PROBLEM => Exact copy, pictures excluded: reproduce every record below.

· · ·

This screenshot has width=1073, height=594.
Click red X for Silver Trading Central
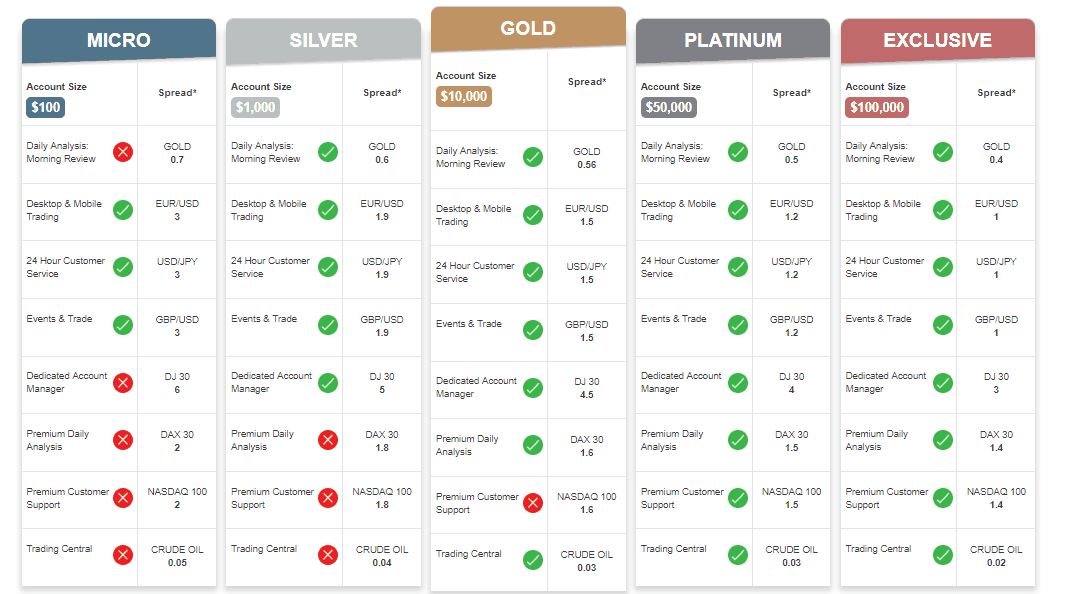[x=328, y=554]
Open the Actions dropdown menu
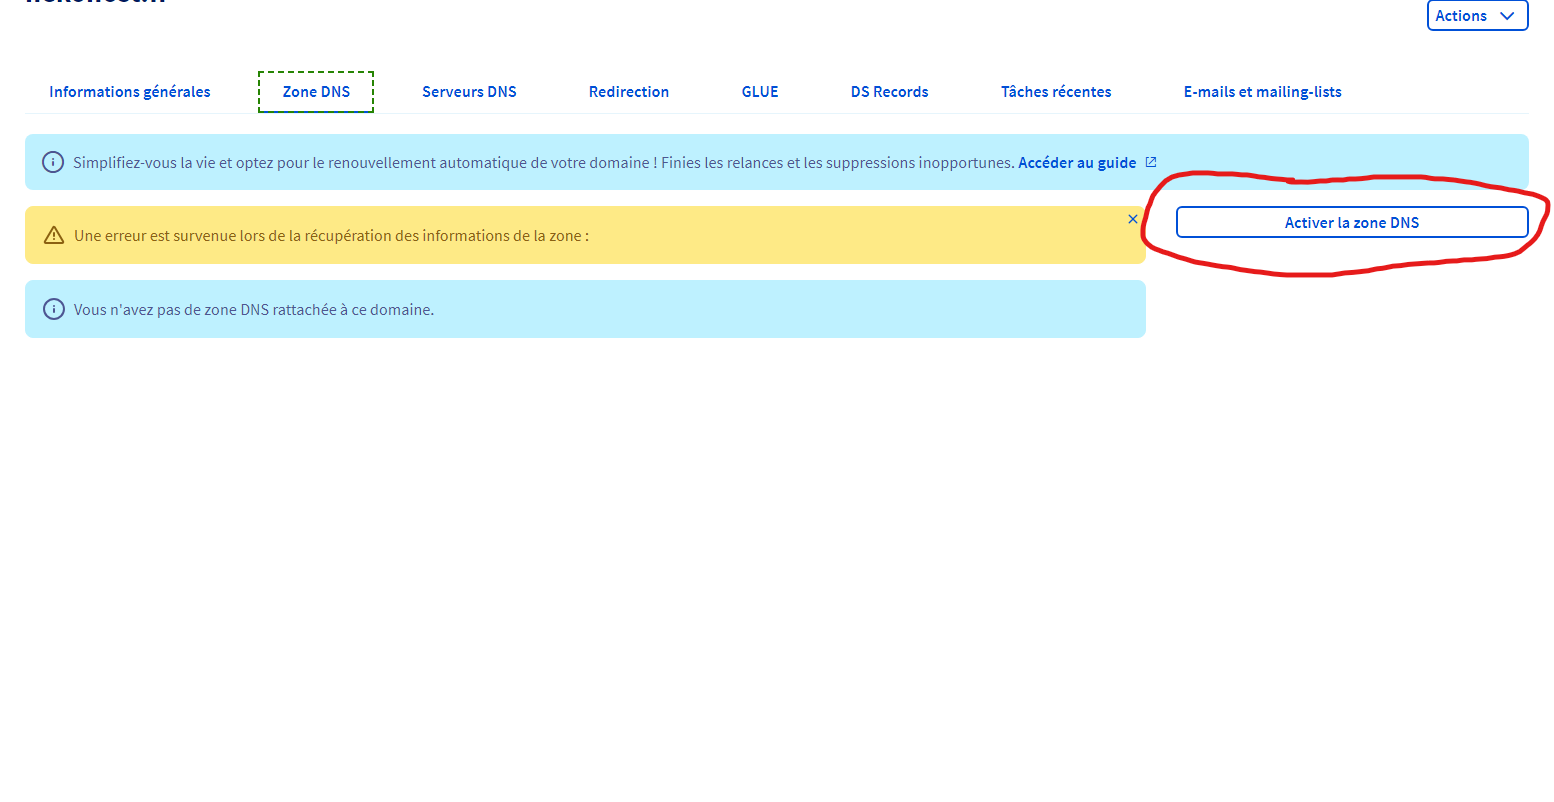1554x802 pixels. pos(1476,16)
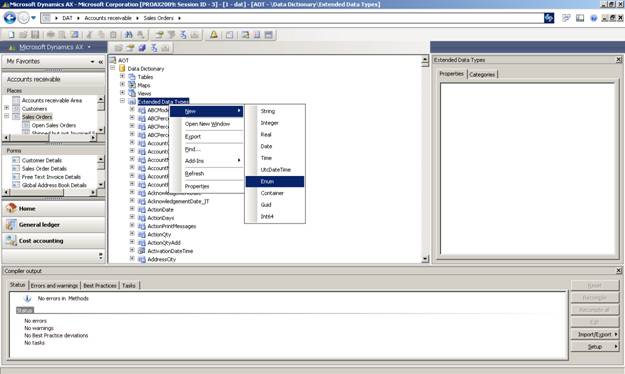Expand the Tables node in AOT
This screenshot has height=374, width=625.
pyautogui.click(x=122, y=76)
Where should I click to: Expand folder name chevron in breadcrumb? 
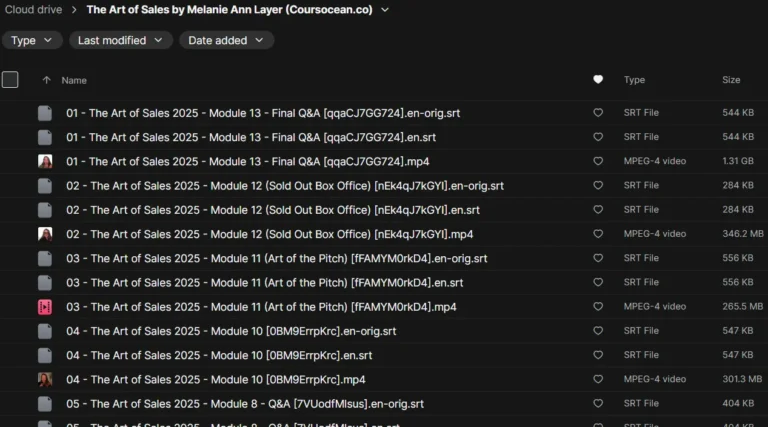click(x=385, y=9)
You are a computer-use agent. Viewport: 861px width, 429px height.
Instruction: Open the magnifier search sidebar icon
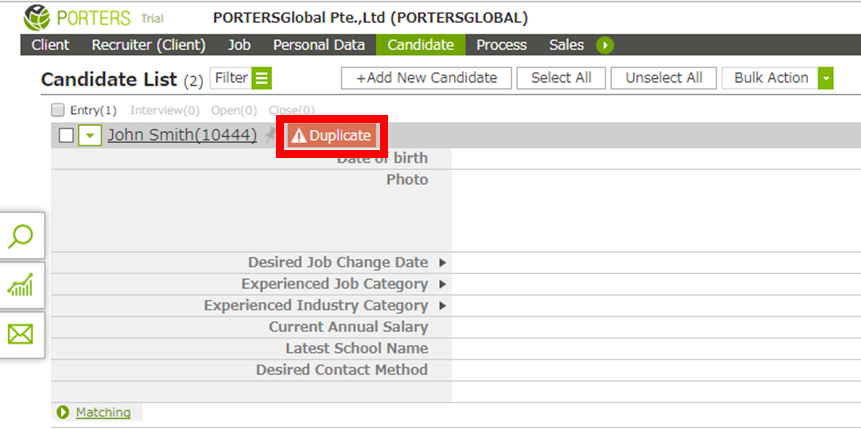(21, 236)
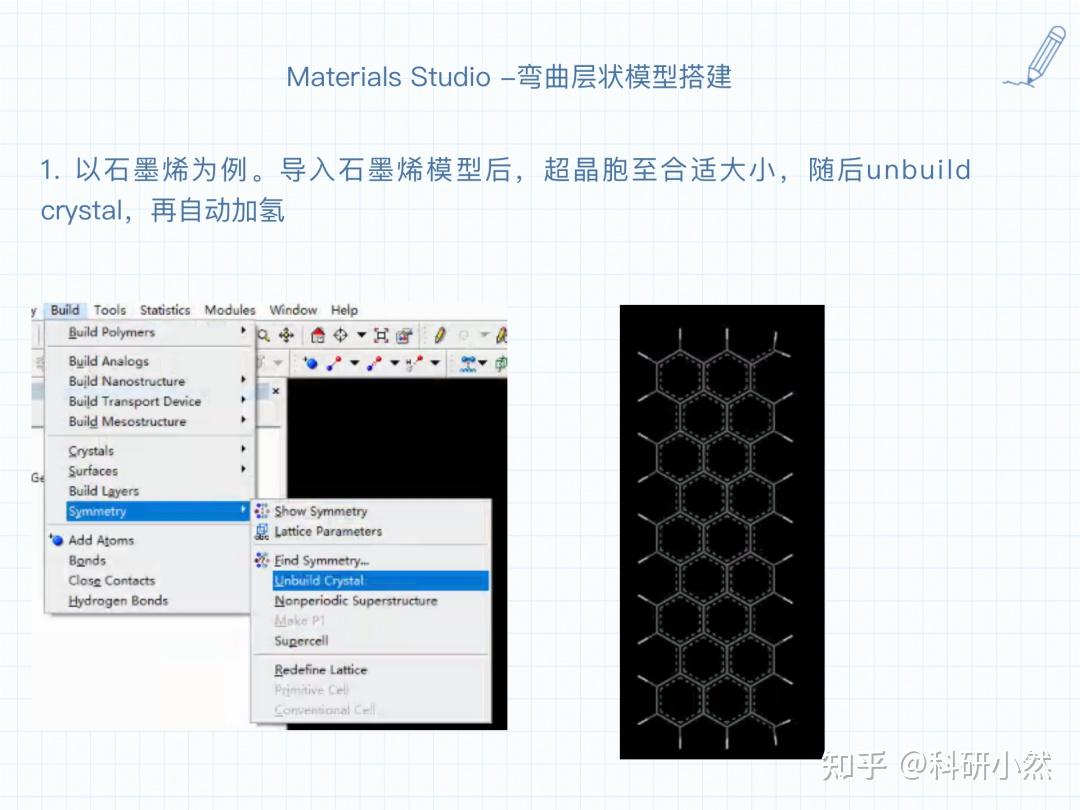Click the Fit View icon
The width and height of the screenshot is (1080, 810).
[x=381, y=334]
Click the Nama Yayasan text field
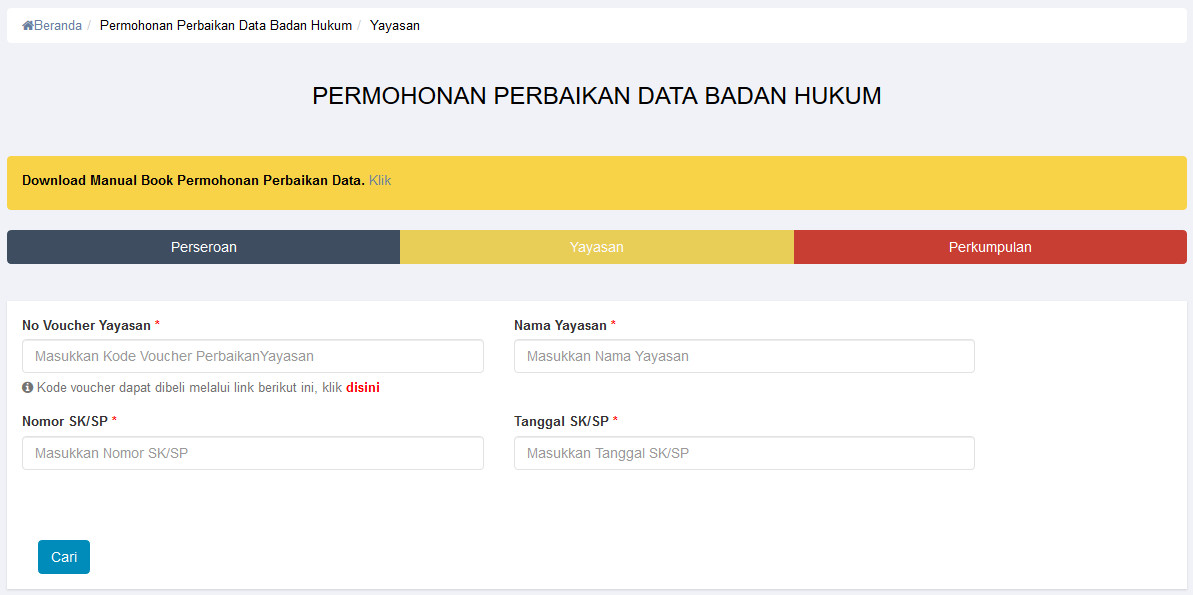The image size is (1193, 595). tap(744, 356)

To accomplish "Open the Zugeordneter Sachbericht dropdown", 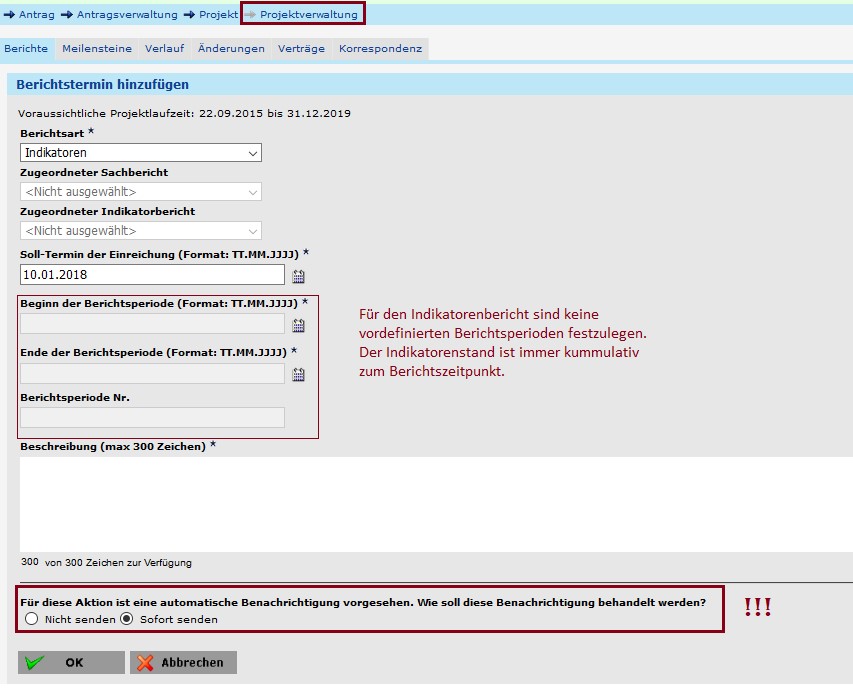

· · ·

ANSWER SECTION =>
This screenshot has width=1073, height=594.
Click red X for Silver Trading Central
[x=328, y=554]
Open the Actions dropdown menu
1554x802 pixels. pos(1476,16)
Expand the Tables node in AOT
This screenshot has height=374, width=625.
pyautogui.click(x=122, y=76)
Where should I click to: Expand folder name chevron in breadcrumb? 
click(x=385, y=9)
You are a computer-use agent. Viewport: 861px width, 429px height.
Instruction: Open the magnifier search sidebar icon
(21, 236)
Click the Fit View icon
The width and height of the screenshot is (1080, 810).
[x=381, y=334]
Click the Nama Yayasan text field
The image size is (1193, 595). tap(744, 356)

To accomplish "Open the Zugeordneter Sachbericht dropdown", 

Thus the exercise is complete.